His true love belongs to the metropolis, Budapest. He has been living there since his early childhood, and his personal development as an artist and designer is completely intertwined with the city´s metamorphosis. This makes his understanding and his knowledge of the details and hidden corners of the city a part of himself and his work. 

Today he has chosen to live among artists in a picturesque small town, Szentendre, very close to the city but providing new inputs on an interactional level.

Béla graduated as an architect at the Technical University of Budapest in 1981. He began by working on construction sites, getting to know the creation from scratch. He then founded a publishing house (Iminfo) editing manuals for the corporate identity professionals. He also worked as an architectural illustrator in Australia in 1986-87.
At present, he works in his own graphic studio (Hársfa Studio) since 1990.
His love and active drawing and painting began in high school, inspired by the surrealistic fantasy world especially of Max Ernst, Paul Delvaux, René Magritte and Salvador Dali. The first pen and ink illustrations were born while studying at the university, and those very first drawings like „The Station” or „When Nature Strikes Back…” established his style – very detailed, finely elaborated line-work. Béla has worked with the primary tool of the architects: technical pen (Rapidograph) till the advent of the digital world. In 1983 he held an independent exhibition in Budapest at the exposition hall of the Hungarian Society of Urban Planning.
In 1994 the”Beautiful Hungarian Book” award was given for the „Pesti Szalon” book series. 1979-1986 – Pen and ink illustrations. Surrealistic fantasy cityscapes with rampant pipelines, chimneys growing like trees, dangerous bridges, crumbling, decaying industrial buildings, people made from brick and construction steel – eating digital letter-pasta. Mostly black and white pen and ink illustrations are drawn with Rapidograph, inspired by the images of the films of Andrei Tarkovsky (e.g. Stalker) and from the absurd thoughts of Luis Bunuel.
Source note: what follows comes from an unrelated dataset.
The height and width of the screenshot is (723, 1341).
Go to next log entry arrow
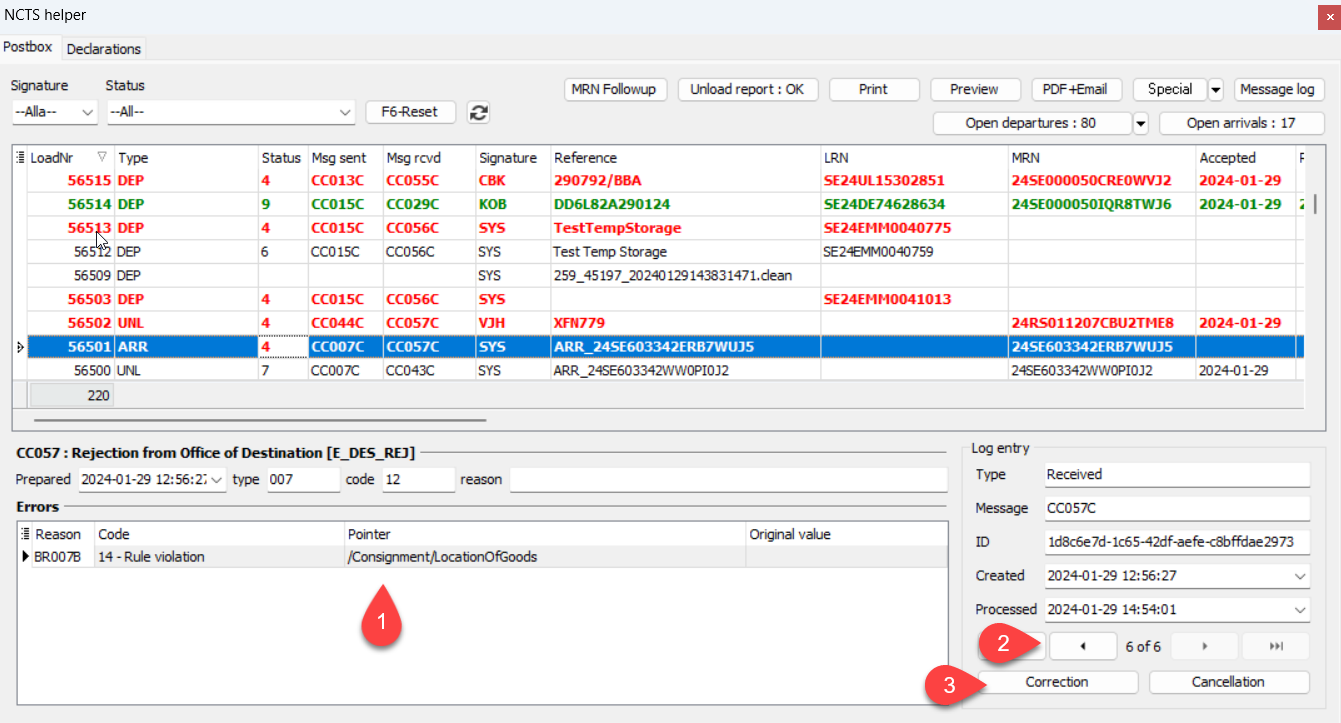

1989 – Bird’s eye view maps. Starting with Budapest, the lush, surreal dreams have been replaced by bird’s eye view cityscapes of real cities - looking like illustrations of children stories. Budapest, Hungary, Szentendre – these large (the original of Budapest is more than 2 meters in length) illustrations are map-like cityscapes, but not true maps. They represent the essence, the summary of the city, bird’s eye view through the eyes of the artist. Being an architect, Béla constructed and built the houses, bridges rather than merely sketched them. The buildings stand as firmly as the real buildings because he knows what happens behind the walls and under the roof of the houses. 
Béla tells stories about the city with his ink lines, stories about houses, buildings, buses, underground railway that you cannot see anymore – they were buried, demolished, rebuilt long ago. In contrast to the simplified, faceless, stereotype visual experience of computer effects, his bird's eye view maps have many things for you to discover and to marvel about for hours, weeks or even months. They allow questions to arise in the viewer, they raise interest and arouse the desire to discover all the life depicted in the pictures. 
The drawing technique was inspired by the writing technique of Gabriel García Márquez. The bird’s eye view maps were made with technical pen on tracing paper – nowadays the artist works still freehand but with a digital pen on a tablet.